The evergreen, perennial tree can survive up to from 200 to 300 years, if not cut down. Even a highly conservative estimate of the ‘environmental service’ rendered by the tree @ US $ 10 per month, would give an astonishing value of US $ 24,000 to 36,000 in its life time. Other economic uses of neem and the benefits derived, such as biomass production, timber, seed and honey are more tangible and quantifiable.


Neem is a very valuable forestry species in India and Africa and is also becoming popular in Tropical America, the middle-east countries and in Australia. Being a hardy, multipurpose tree, it is ideal for reforestation programs and for rehabilitating degraded, semiarid and arid lands. During a severe drought in Tamil Nadu State in June-July 1987, it was witnessed that neem grew luxuriantly, while other vegetation dried up.

Neem in aggro-forestry

Neem in aggro-forestry

Neem is useful as windbreaks and in areas of low rainfall and high wind speed. In the Majjia Valley in Niger, over 500 km of windbreaks comprised of double rows of neem trees have been planted to protect millet crops which resulted in a 20% increase in grain yield (Benge 1989). Neem, windbreaks on a smaller scale have also been grown along sisal plantations in coastal Kenya. Large scale planting of neem has been initiated in the Kwimba Afforestation Scheme in Tanzania.

In countries from Somalia to Mauritiania, neem has been used for halting the spread of the Sahara desert. Also, neem is a preferred tree along avenues, in markets, and near homesteads because of the shade it provides. However, neem is best planted in mixed stands. It was probably no coincidence that Emperor Ashoka, the great ruler of ancient India, in the 3rd century BC, commanded that the neem be planted along the royal highway and roads along with other perennials-tamarind, Tamarindus indica and mahua, Madhuca longifolia var. latifolia. Neem has all the good characters for various social forestry programs.

Neem is an excellent tree for silvipastoral system involving production of forage grasses and legumes. But according to some reports (Radwanski and Wickens 1981), neem cannot be grown among agricultural crops due to its aggressive habit. Others say that neem can be planted in combination with fruit cultures and crops such as sesame, cotton, hemp, peanuts, beans, sorghum, cassava, etc., particularly when neem trees are still young. The neem tree can be lopped to reduce shading and to provide fodder and mulch. Recent advances in tissue culture and biotechnology should make it possible to select neem phenotypes with desirable height and stature for use in intercropping and various agro-forestry systems. The alleloopathic effects of neem on crops, if any, need to be investigated.

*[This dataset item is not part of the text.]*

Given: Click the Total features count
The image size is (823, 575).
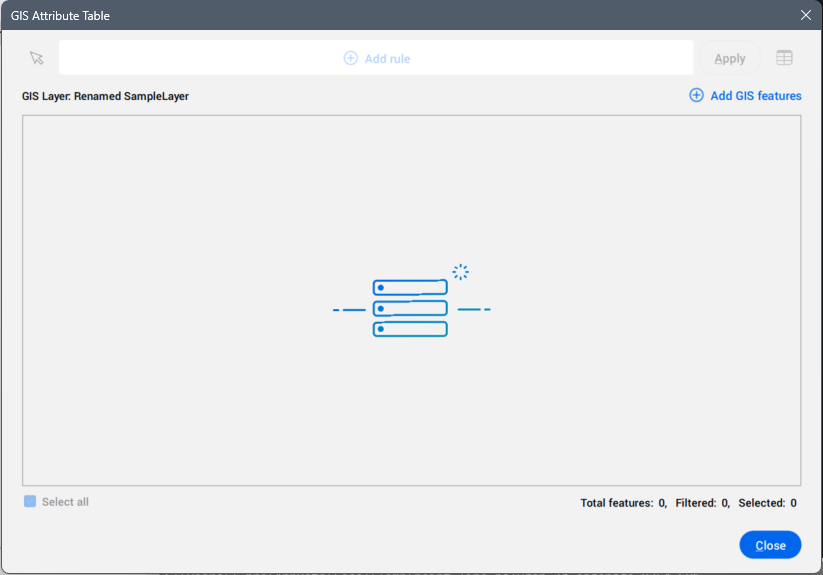Looking at the screenshot, I should (616, 503).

Full grown neem trees yield between 10 to 100 tons of dried biomass/ha, depending on rainfall, site characteristics, spacing, ecotype or genotype. Leaves comprise about 50% of the biomass; fruits and wood constitute one-quarter each. Improved management of neem stands can yield harvests of about 12.5 cubic meter (40 tons) of high quality solid wood/ha.

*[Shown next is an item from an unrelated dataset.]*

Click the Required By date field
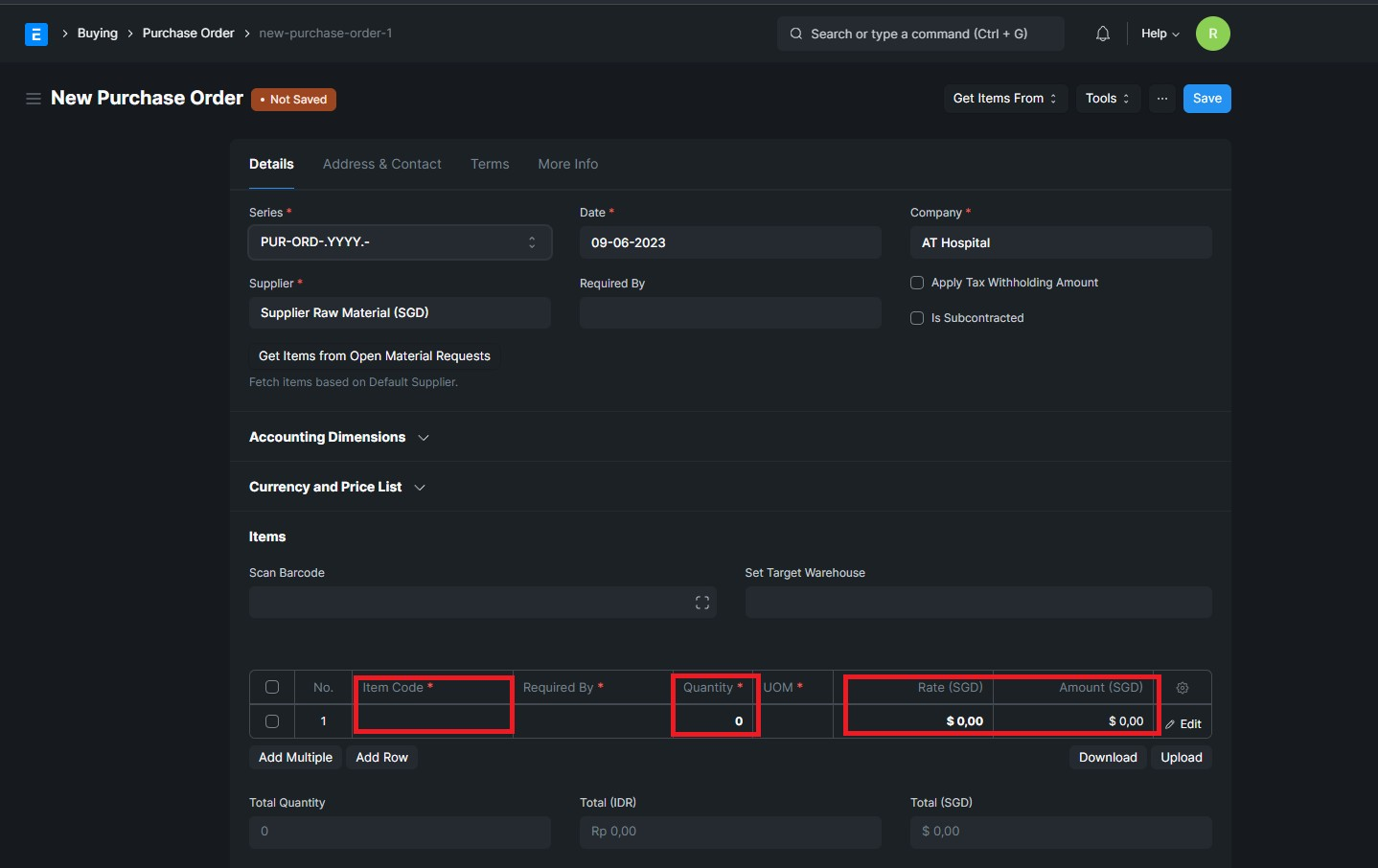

Neem wood is hard and relatively heavy and religious icons in some parts of India. The wood seasons well, except for end splitting. Being durable and termite resistant, neem wood is used in making fence posts, poles for house construction, furniture etc. There is growing market in some European countries for light-colored neem wood for making household furniture (H. Schmutterer, personal communication). Pole wood is especially important in developing countries; the tree’s ability to resprout after cutting and to regrow its canopy after pollarding makes it highly suited to pole production (National Research Council 1992). Neem grows fast and is a good source of firewood and fuels; the charcoal has high calorific value.